PASSAGE FOR REVIEW
Review: All Good Music Festival, July 8-11, 2010 | Blogh

Wednesday, July 14, 2010

Review: All Good Music Festival, July 8-11, 2010

Posted By on Wed, Jul 14, 2010 at 5:44 PM

Throughout the four days of All Good Music Festival last weekend, many of the 20,000 hippies, hipsters, bros, flower children, aging vacationers, ravers and college folks were seeing things. They just weren't sure if it was the psychedelics or the heat. Aside from a late afternoon shower on Friday, the festival, held on wildly remote Marvin's Mountaintop near Masontown, W.Va., was a dry, hot affair. But music fans persevered, sweat and heatstroke be damned.

Dark Star Orchestra played the first killer set of the fest Thursday night as most attendees were still filtering into the campground; with mostly dirt roads leading to the site, traffic was backed up for hours. By Friday morning, though, All Good was exactly what its name states: The Bridge blazed through bluesy guitar rock in an early afternoon set, paving the way for the jerky afro-beat of Femi Kuti and laidback bluegrass of Old Crow Medicine Show. But the afternoon belonged to Pimps of Joytime, a largely unknown funk act that owned its only-30-minutes set, treating the crowd to Prince-gone-jammin' music. Look out for this band rising on the festival horizon soon.

By Friday night, All Good's music was unstoppable. Furthur, the band featuring Phil Lesh and Bob Weir of the Grateful Dead, noodled through a 3-hour set that got the crowd spinning, leading into a late night set from big bass electro producer Bassnectar to knock 'em down. His set was nothing short of explosive -- loud, corrosive beats that pushed the crowd to a dance-mosh frenzy. How no one was completely crushed is beyond me. Throw in a few thousand glow sticks flying through the air, and the whole thing turned into a spectacle from any vantage point. Electronic jammers Lotus closed out the night (finishing up by 4 a.m.) with propulsive grooves and a laser show ensuring that anyone not already on a trip would soon leave earth.

Records in a dataset:
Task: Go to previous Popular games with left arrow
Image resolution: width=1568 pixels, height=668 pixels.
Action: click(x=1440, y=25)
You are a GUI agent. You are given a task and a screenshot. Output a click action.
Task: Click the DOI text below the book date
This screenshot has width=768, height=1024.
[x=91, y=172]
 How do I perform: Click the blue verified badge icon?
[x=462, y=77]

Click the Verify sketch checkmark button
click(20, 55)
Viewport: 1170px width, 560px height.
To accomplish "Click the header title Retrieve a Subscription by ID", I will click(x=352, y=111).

PROBLEMS TO WORK ON
A. Please duplicate the part of the All Good Music Festival review between "Throughout the four" and "heatstroke be damned.", inclusive.
B. Sum up the All Good Music Festival review in two sentences.
C. Write the next part of the All Good Music Festival review, picking up after its final sentence.

RESPONSES IN ORDER
A.
Throughout the four days of All Good Music Festival last weekend, many of the 20,000 hippies, hipsters, bros, flower children, aging vacationers, ravers and college folks were seeing things. They just weren't sure if it was the psychedelics or the heat. Aside from a late afternoon shower on Friday, the festival, held on wildly remote Marvin's Mountaintop near Masontown, W.Va., was a dry, hot affair. But music fans persevered, sweat and heatstroke be damned.

B. The four-day All Good Music Festival, held on remote Marvin's Mountaintop near Masontown, W.Va., drew 20,000 fans who persevered through dry, hot weather. Pimps of Joytime owned Friday afternoon with a 30-minute funk set, and Friday night brought a three-hour Furthur set, an explosive Bassnectar performance and a Lotus set with a laser show that ran until 4 a.m.

C.
Saturday saw All Good's only taste of indie rock when Dr. Dog attempted to convert the throngs of jam fans with its Beatles-y pop. Mission (at least sort of) accomplished. My mostly-hippie friends, none of whom had ever heard of Dr. Dog, bobbed along approvingly. Like Friday, though, the afternoon belonged to one act: the Derek Trucks and Susan Tedeschi Band tore through classic rock-leaning jams and confirmed to any doubters that Trucks is the pre-eminent guitarist of his generation.

Saturday night headliner Widespread Panic proved slightly divisive, though -- beloved by older, Allman-loving jam heads, the band is somewhat foreign to younger fans. Still, the band's marathon set kept the fest dancing.

Jamband lifer Keller Williams kicked off Sunday morning to a mostly sleepy crowd with his "Moonshine Breakfast" set of bluegrass covers (dude made "Sex and Candy" sound less old!), waking them up by actually passing around jars of moonshine. Tasty.

Promoters said this year's All Good was the biggest ever. Might've been the best, too.